Nasce a Caserta il primo Osservatorio per i Diritti delle Persone Private della Libertà Personale della Provincia, iniziativa promossa e fortemente voluta dal Garante provinciale, Don Salvatore Saggiomo. L’Osservatorio nasce come organismo stabile di studio, monitoraggio e proposta, con l’obiettivo di rafforzare la tutela dei diritti fondamentali negli istituti penitenziari del territorio e di promuovere un modello di esecuzione penale orientato alla legalità costituzionale, al reinserimento sociale e alla responsabilità istituzionale condivisa. La presentazione è avvenuta nel corso di una tavola rotonda che ha riunito, per la prima volta in modo organico, i direttori degli istituti penitenziari della provincia, i rappresentanti dell’area giurisdizionale, della sanità penitenziaria, della sicurezza, del mondo accademico e della pastorale carceraria.
Saluti istituzionali
La Sen. Mariolina Castellone, Vice Presidente del Senato della Repubblica, impossibilitata a partecipare, ha fatto pervenire un messaggio di sostegno, esprimendo apprezzamento per l’iniziativa quale segnale concreto di attenzione ai diritti e alla dignità delle persone detenute.

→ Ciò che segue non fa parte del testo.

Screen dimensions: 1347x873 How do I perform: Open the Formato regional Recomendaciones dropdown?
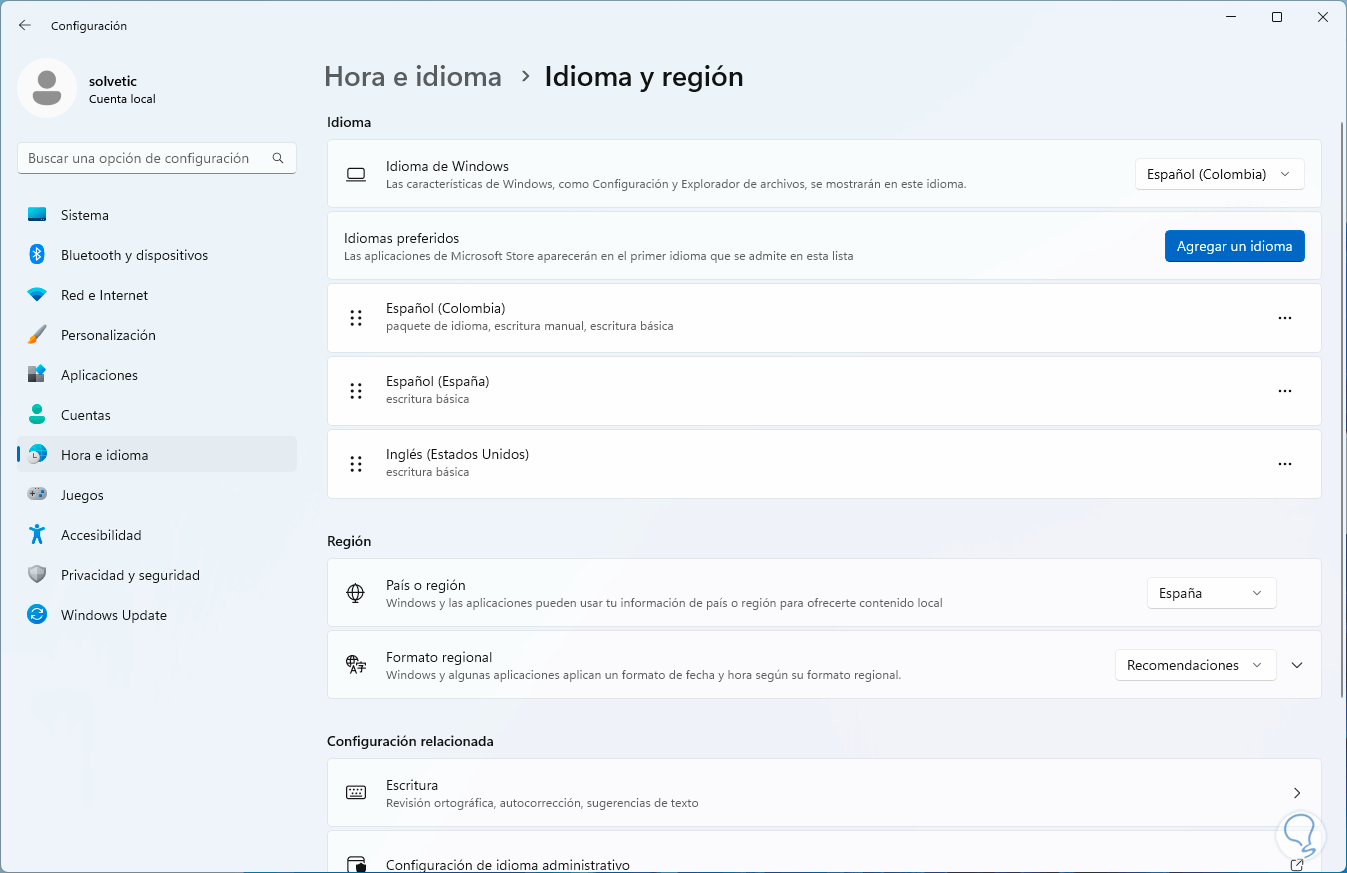1195,665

Sono intervenuti: Anacleto Colombiano, Presidente della Provincia di Caserta, S.E. Mons. Pietro Lagnese, Vescovo di Caserta e Capua.
Introduzione ai lavori
Don Salvatore Saggiomo, Presidente dell’Osservatorio e Garante dei Detenuti della Provincia di Caserta, ha illustrato le finalità strategiche dell’organismo: costruire una rete interistituzionale permanente, promuovere analisi statistiche affidabili, monitorare le condizioni detentive e formulare proposte operative in materia di trattamento, salute, formazione e inclusione sociale. Il Prof. Arturo Formola, sociologo ISSR Capua e Direttore dell’Osservatorio, ha delineato l’impianto metodologico, fondato su raccolta dati, ricerca qualitativa e collaborazione con le istituzioni territoriali.